Work to complete> Using the word "window" as the filter, copy each matching line from the records.
-*-
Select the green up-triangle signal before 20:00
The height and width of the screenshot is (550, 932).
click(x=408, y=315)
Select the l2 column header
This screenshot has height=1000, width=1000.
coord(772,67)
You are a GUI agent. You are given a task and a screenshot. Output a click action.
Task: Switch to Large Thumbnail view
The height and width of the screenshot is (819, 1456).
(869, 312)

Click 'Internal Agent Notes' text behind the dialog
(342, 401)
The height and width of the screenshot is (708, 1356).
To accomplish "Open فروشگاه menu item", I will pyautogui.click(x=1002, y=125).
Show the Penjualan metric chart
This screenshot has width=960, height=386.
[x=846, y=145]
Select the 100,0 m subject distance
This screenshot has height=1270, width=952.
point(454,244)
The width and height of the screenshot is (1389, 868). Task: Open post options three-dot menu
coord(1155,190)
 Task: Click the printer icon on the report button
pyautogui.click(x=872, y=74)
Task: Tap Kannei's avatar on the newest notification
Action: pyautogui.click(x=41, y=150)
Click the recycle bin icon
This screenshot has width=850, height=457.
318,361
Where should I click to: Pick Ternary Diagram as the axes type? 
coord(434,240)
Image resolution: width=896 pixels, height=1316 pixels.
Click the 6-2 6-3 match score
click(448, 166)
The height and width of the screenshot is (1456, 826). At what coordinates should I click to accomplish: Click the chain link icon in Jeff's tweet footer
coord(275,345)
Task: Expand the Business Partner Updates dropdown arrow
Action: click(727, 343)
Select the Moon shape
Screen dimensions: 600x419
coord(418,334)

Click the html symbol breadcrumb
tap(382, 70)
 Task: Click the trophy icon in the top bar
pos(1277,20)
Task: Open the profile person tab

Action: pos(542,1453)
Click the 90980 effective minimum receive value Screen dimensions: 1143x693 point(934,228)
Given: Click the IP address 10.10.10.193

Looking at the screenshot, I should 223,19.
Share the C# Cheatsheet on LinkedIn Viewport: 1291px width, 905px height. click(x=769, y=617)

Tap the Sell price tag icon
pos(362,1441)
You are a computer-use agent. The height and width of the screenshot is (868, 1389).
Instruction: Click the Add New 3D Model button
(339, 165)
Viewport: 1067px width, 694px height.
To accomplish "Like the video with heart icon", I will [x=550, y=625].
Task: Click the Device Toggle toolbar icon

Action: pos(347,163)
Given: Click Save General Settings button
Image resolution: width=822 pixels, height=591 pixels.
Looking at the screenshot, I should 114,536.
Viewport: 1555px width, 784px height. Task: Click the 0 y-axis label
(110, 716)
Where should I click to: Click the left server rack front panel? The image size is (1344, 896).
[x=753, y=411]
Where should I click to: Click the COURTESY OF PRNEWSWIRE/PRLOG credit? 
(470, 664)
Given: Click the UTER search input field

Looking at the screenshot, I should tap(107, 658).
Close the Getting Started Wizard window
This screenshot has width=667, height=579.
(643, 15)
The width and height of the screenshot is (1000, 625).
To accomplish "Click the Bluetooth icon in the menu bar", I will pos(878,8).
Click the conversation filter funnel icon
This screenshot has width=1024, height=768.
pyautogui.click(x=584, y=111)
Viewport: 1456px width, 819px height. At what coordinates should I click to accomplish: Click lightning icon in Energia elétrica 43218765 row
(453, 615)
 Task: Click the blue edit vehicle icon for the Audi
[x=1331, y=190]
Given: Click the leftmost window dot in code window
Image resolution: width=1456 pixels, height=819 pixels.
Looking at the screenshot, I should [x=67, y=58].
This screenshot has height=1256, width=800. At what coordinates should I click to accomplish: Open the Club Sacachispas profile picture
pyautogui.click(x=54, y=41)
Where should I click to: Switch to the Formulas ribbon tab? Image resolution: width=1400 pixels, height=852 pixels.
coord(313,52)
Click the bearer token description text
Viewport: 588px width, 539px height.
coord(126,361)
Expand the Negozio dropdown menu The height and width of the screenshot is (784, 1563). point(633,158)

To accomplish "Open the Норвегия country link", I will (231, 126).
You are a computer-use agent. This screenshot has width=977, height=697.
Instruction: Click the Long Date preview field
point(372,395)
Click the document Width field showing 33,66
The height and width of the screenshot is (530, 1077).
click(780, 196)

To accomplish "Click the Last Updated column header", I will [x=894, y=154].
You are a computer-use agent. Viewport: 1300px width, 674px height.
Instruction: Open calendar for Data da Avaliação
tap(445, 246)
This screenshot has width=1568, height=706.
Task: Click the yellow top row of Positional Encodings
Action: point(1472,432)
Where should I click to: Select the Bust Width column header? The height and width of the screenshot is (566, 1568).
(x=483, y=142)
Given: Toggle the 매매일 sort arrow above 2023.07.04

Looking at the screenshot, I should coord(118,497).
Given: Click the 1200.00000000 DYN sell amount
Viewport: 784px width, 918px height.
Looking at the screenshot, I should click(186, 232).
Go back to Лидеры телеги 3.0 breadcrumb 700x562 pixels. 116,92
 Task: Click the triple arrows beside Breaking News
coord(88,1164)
-*-
Answer space>
Close the Getting Started Wizard window
Given: Click the leftmost window dot in code window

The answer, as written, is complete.